▶ **Directions**: Starting from the line containing "Image resolution: width=800", give again every line through the end of the entries, word for word. Pictures stay out of the copy.

Collected data entries

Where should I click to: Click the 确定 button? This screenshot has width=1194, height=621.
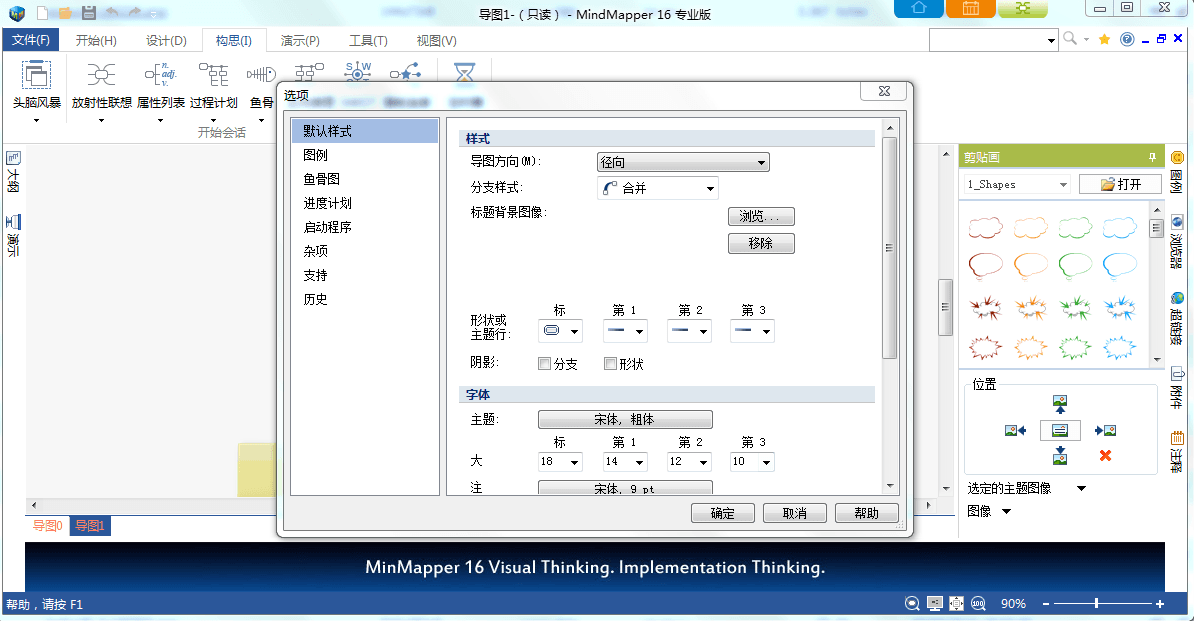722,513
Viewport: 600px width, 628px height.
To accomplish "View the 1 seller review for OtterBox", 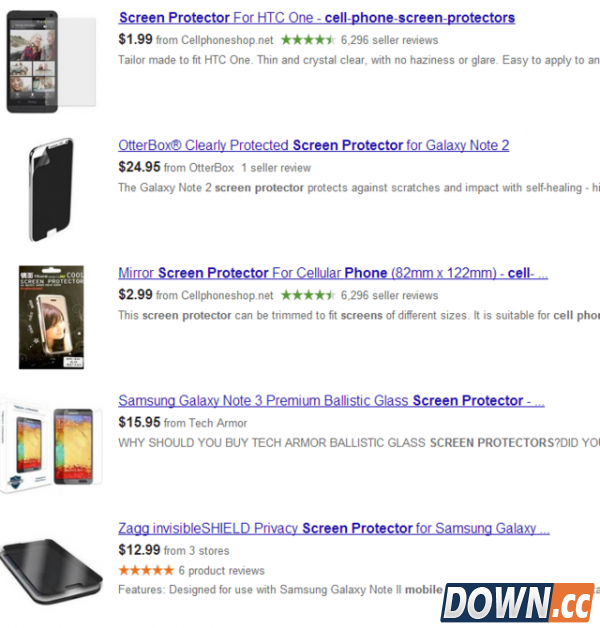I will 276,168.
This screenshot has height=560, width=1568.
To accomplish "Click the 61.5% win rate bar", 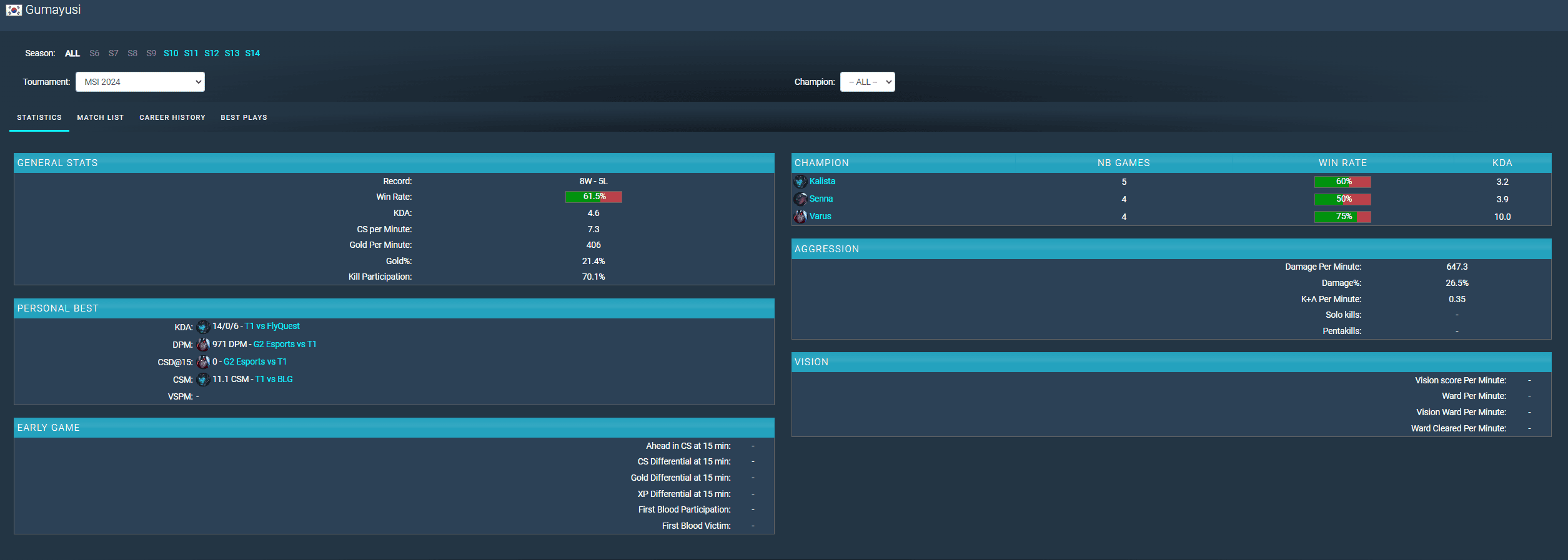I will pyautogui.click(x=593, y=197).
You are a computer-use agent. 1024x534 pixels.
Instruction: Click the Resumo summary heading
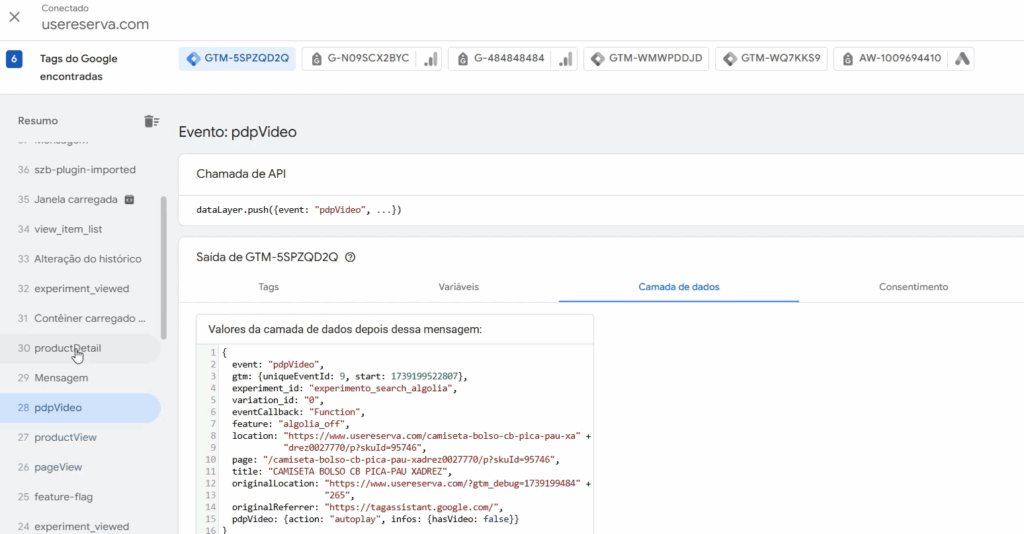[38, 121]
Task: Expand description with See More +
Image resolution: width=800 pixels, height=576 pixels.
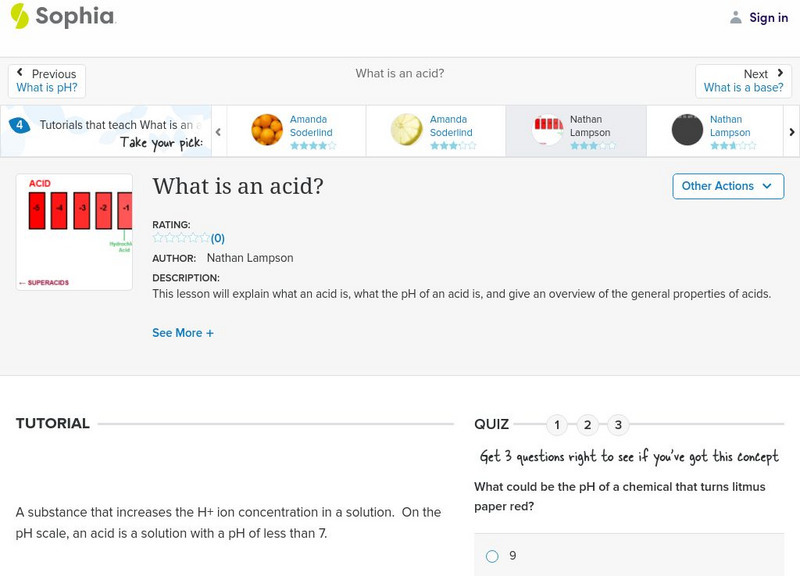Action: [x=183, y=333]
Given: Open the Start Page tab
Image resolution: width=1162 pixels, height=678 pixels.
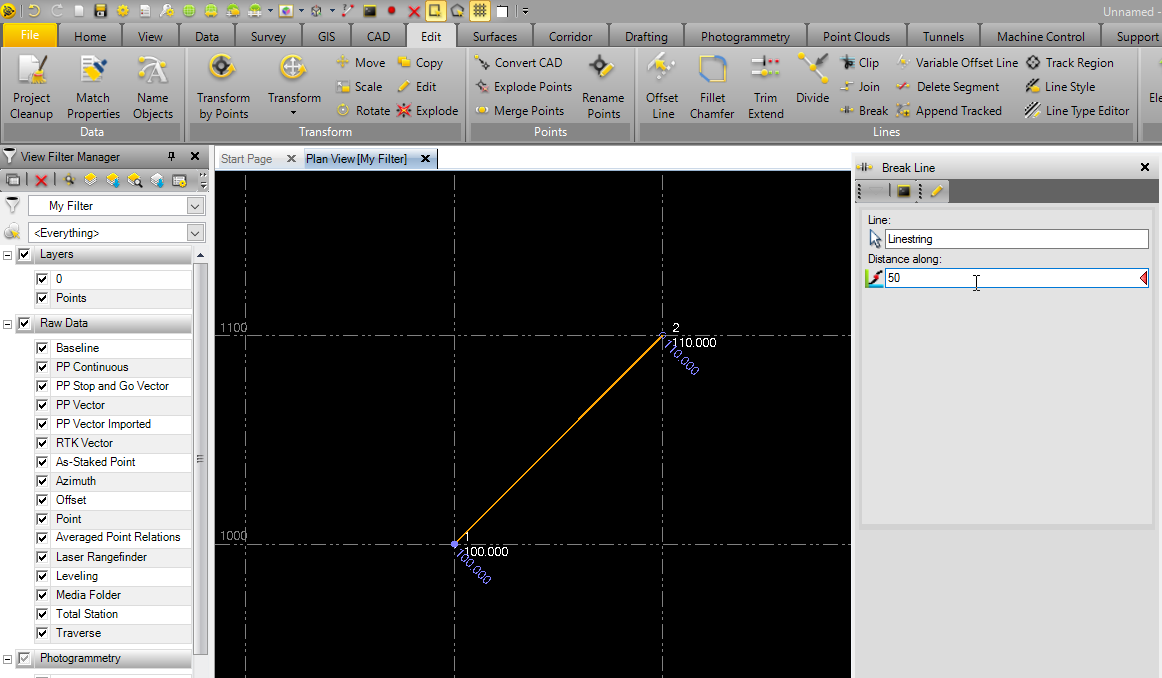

▶ **Task solution**:
Image resolution: width=800 pixels, height=576 pixels.
Action: [x=183, y=333]
Given: Open the Start Page tab
Image resolution: width=1162 pixels, height=678 pixels.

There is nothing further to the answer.